Plasma samples were obtained at every visit for safety laboratory and VL analyses. VL was routinely measured using the Roche Cobas TaqMan assay, which was subsequently shown to perform differently from the Roche Cobas Amplicor Ultrasensitive HIV-1 test (Roche Diagnostics, Risch, Switzerland). Data suggested that, at a low VL (< 48 copies/mL), the TaqMan assay may report detectable VL results at a higher frequency than the Amplicor test [15]. As the trial design was based on the test performance of the Amplicor test, plasma samples with TaqMan results ≥48 copies/mL and ≤200
copies/mL after randomization to week 24 inclusive were assayed using the Amplicor Ultrasensitive assay, in order to provide an Amplicor-based endpoint result. If the Amplicor Ultrasensitive assay detected virus (VL ≥ 50 copies/mL), buy Navitoclax the samples obtained before and after the index sample were also tested using the Amplicor Ultrasensitive assay. The VL recorded for the patient was the result using the Amplicor assay, whenever it was performed. For visits PF-02341066 purchase where the Amplicor assay was not performed, the result from the TaqMan assay was recorded. The primary study
endpoint was the proportion of patients with continued virological response (< 50 copies/mL) at week 24, using the combined Amplicor–TaqMan results. Patients were classed as having treatment failure at the first occurrence of any one of the following: two consecutive VLs of ≥50 copies/mL at least 2 weeks apart; missing VL measurement at week 24; change in background antiretroviral (ARV) therapy other than because of adverse events (AEs); death; loss to follow-up; or study discontinuation.
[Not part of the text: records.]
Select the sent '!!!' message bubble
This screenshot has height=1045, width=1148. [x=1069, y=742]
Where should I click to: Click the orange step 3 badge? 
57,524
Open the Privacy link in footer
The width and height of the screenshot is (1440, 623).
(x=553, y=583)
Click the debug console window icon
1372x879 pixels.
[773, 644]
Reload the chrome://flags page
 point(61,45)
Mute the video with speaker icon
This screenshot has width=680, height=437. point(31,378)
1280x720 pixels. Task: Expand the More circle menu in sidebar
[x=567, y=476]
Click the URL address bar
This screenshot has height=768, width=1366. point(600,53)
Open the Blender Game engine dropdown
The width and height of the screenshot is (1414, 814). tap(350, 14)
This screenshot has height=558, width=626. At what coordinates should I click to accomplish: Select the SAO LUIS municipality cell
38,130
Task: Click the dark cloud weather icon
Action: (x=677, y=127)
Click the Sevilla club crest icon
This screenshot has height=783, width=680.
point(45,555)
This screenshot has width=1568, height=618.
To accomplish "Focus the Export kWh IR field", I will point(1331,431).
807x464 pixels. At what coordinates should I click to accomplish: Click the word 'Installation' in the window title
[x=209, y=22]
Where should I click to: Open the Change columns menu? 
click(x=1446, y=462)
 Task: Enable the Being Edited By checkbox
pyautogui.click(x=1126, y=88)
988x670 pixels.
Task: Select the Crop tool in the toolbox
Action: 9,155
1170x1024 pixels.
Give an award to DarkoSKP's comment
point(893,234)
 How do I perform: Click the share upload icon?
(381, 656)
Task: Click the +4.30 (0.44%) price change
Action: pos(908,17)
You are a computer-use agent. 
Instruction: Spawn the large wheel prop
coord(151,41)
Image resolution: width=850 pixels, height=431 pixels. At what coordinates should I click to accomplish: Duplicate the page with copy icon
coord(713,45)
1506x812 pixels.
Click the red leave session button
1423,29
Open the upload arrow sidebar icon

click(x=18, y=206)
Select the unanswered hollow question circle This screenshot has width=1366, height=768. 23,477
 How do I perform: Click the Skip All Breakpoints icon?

Secondary efficacy endpoints included the proportion of patients with a continued virological response using a lower limit of quantification (LLOQ) of <400 copies/mL (as
measured by Cobas Amplicor and Cobas TaqMan assay), and time to loss of virological response. Analyses were also performed where only the TaqMan data were used to define VL. Treatment adherence monitoring of study medication (tablet count and duration of medication intake) was performed using an adherence worksheet where tablet Oxalosuccinic acid counts and treatment interruptions were documented. Adherence was calculated as the actual number of pills taken divided by the number of pills that should have been taken. AEs, serious AEs (SAEs) including AIDS-defining events, Division of Acquired Immunodeficiency Syndrome (DAIDS) grade 3 or 4 AEs, laboratory abnormalities and change in baseline laboratory values to week 24 were recorded. When rashes that were possibly related to NVP or hepatic AEs occurred, specific rash and hepatic electronic case report forms were completed. Patients were assessed for changes in haematology, liver enzymes, bilirubin, coagulation parameters, renal function, glucose, amylase and lipase, and triglycerides.